Denise Prins

Personal information
- Born: 22 February 1983 (age 43) Schiedam, Netherlands
- Batting: Right-handed
- Role: Batsman

International information
- National side: Netherlands (2004–2010);
- ODI debut (cap 71): 23 August 2006 v Ireland
- Last ODI: 12 October 2010 v South Africa
- T20I debut (cap 21): 14 October 2010 v South Africa
- Last T20I: 16 October 2010 v West Indies

Career statistics
| Competition | WODI | WT20I |
| Matches | 7 | 2 |
| Runs scored | 15 | 14 |
| Batting average | 2.14 | 14.00 |
| 100s/50s | 0/0 | 0/0 |
| Top score | 8 | 11 |
| Catches/stumpings | 1/– | 0/– |
- Source: CricketArchive, 19 November 2015

= Denise Prins =

Dutch cricketer

Denise Prins (born 22 February 1983) is a former Dutch international cricketer whose career for the Dutch national side spanned from 2004 to 2010.

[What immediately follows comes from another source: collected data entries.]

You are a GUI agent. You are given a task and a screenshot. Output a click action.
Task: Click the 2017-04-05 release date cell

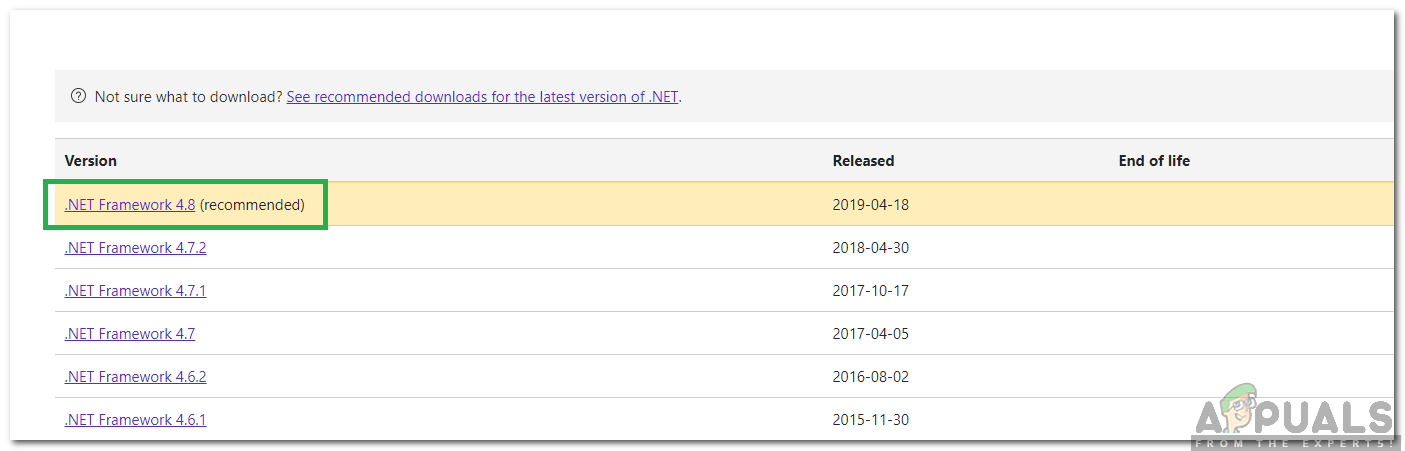coord(870,334)
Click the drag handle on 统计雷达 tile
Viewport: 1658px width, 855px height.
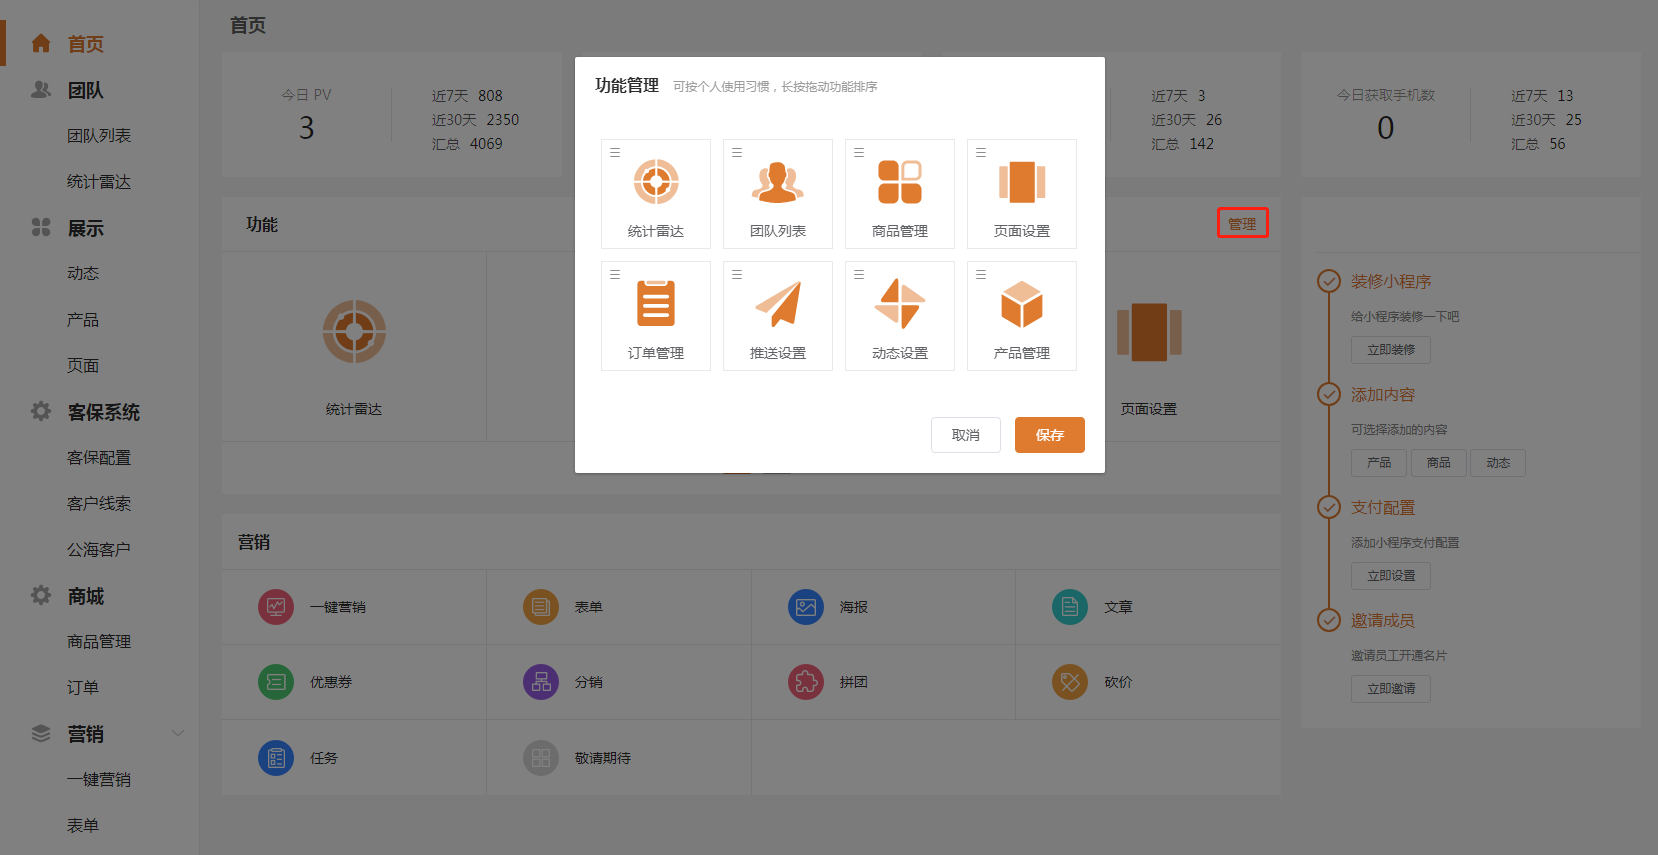click(x=615, y=153)
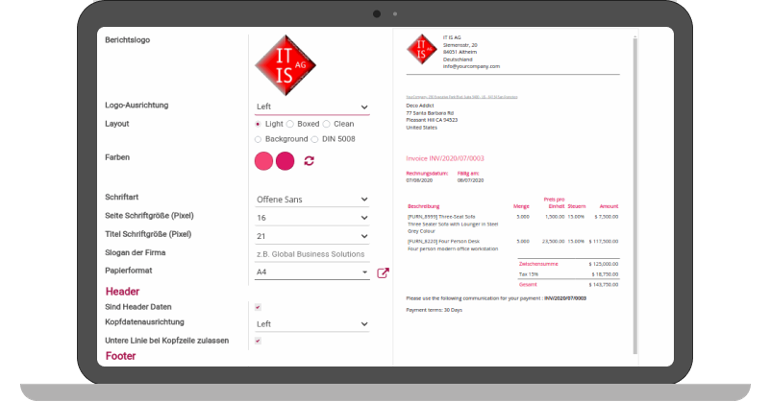Select the Boxed layout option

pos(290,124)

Born in Schiedam, Prins played her club cricket for Hermes-DVS, which is based in the city. Her senior debut for the Netherlands came in May 2004, when she played against two English county teams (Warwickshire and Durham), but she did not play in an international until August 2006, when she featured in a One Day International (ODI) game against Ireland. Prins's first major international tournament for the Netherlands was the 2008 World Cup Qualifier in South Africa, where she played in three matches with little success. In total, she played in seven ODIs, with her final matches in the format coming at the 2010 ICC Women's Challenge. At that tournament, Prins also played the only Twenty20 International matches of her career, with the first coming against the South Africa and the second (and final) coming against the West Indies.